(Stored items)
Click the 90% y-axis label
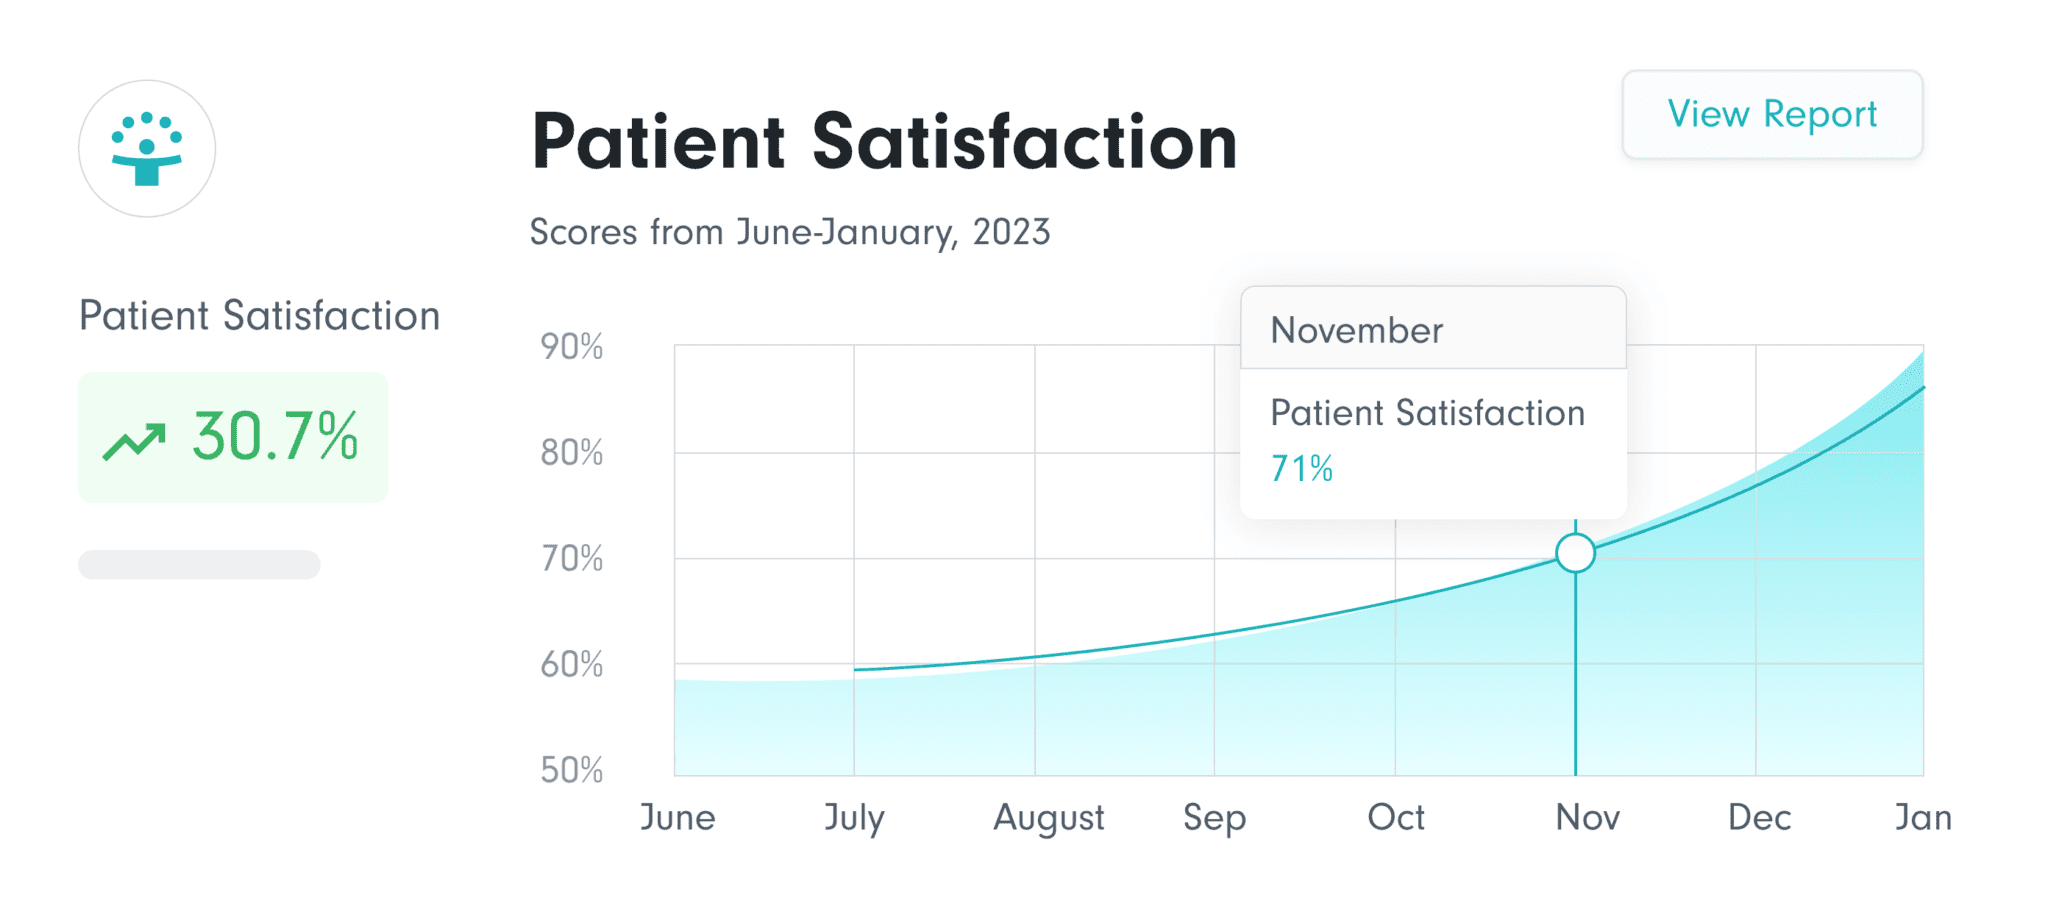This screenshot has width=2048, height=906. pyautogui.click(x=571, y=347)
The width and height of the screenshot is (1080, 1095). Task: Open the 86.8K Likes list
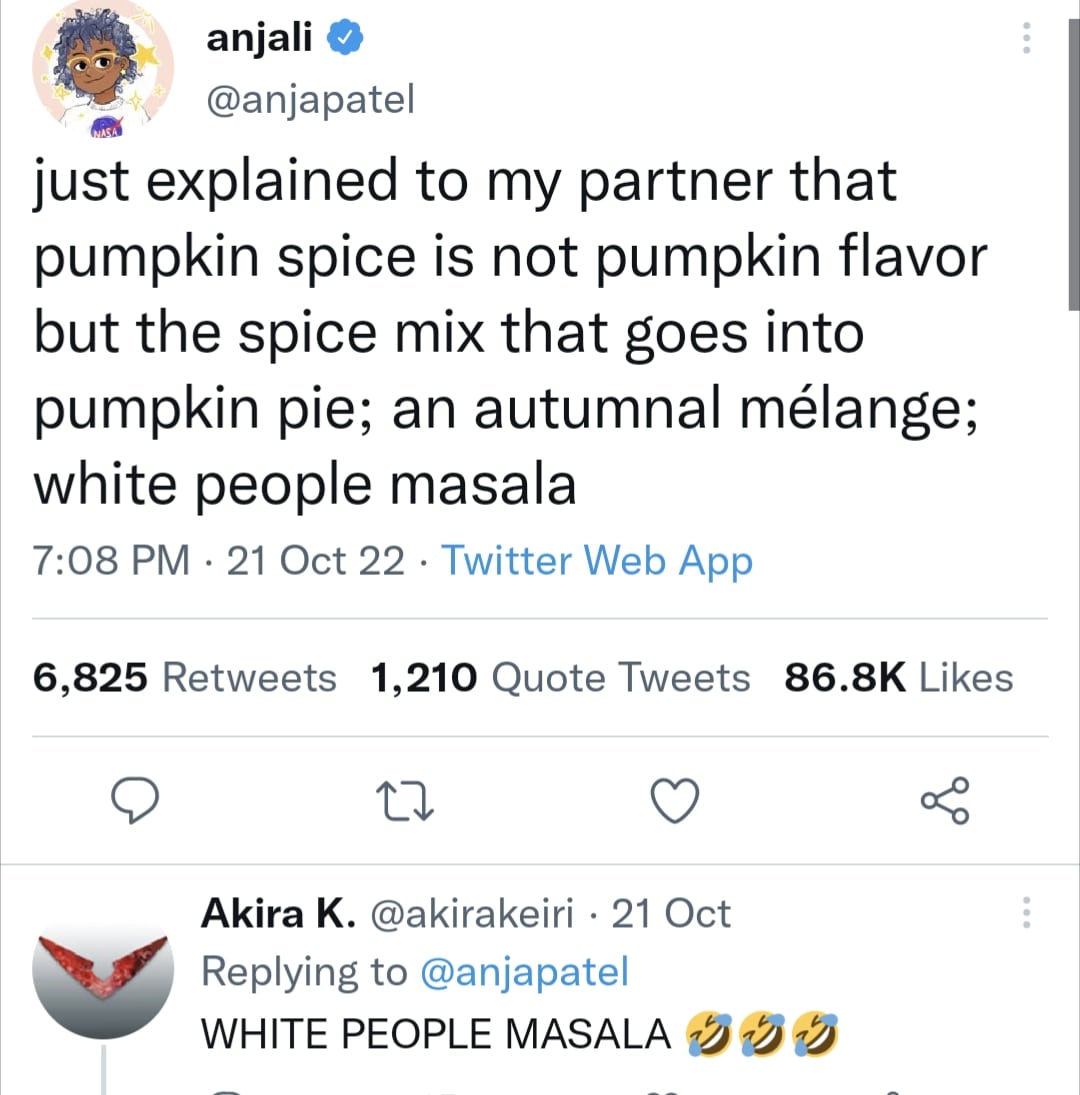(x=900, y=677)
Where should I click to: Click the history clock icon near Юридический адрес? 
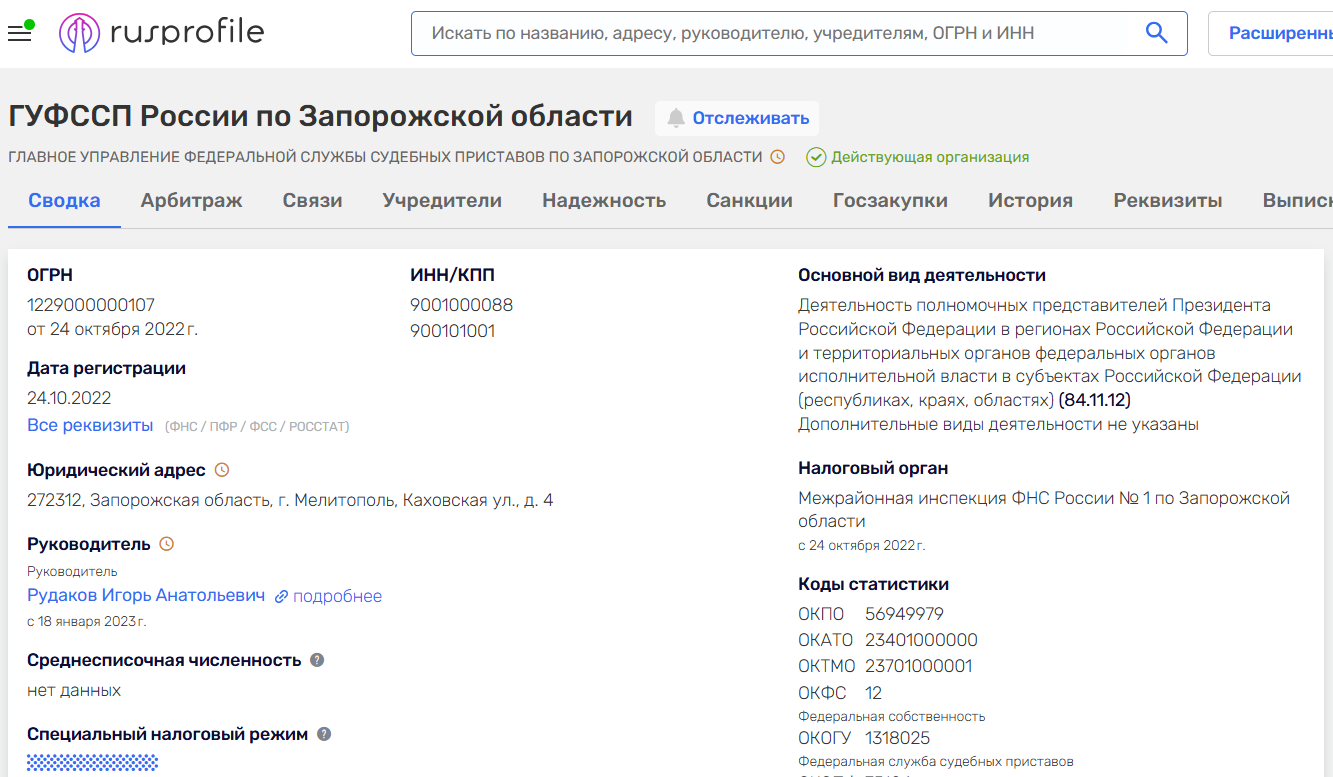coord(222,470)
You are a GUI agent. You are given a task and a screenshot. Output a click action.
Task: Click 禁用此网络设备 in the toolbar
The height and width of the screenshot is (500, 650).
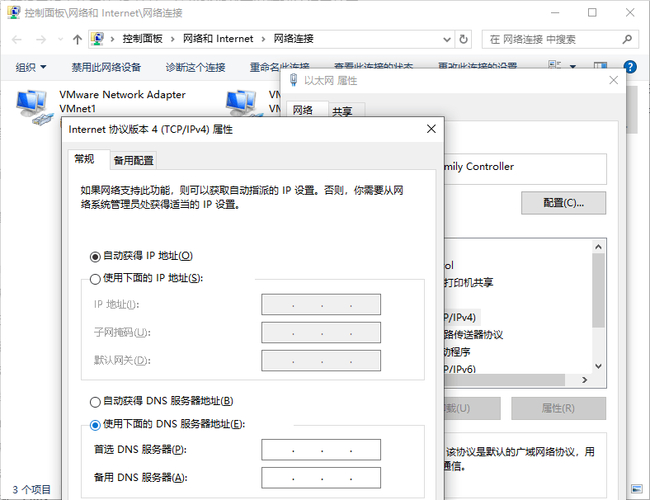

→ Task to complete: Retype the data above verbatim, minus images.

→ Result of this exercise:
Click the 90% y-axis label
This screenshot has width=2048, height=906. pyautogui.click(x=571, y=347)
The width and height of the screenshot is (1080, 1095). Task: Open the 86.8K Likes list
(x=900, y=677)
Where should I click to: Click the history clock icon near Юридический адрес? 
coord(222,470)
You are a GUI agent. You are given a task and a screenshot. Output a click action.
Task: Click 禁用此网络设备 in the toolbar
The height and width of the screenshot is (500, 650).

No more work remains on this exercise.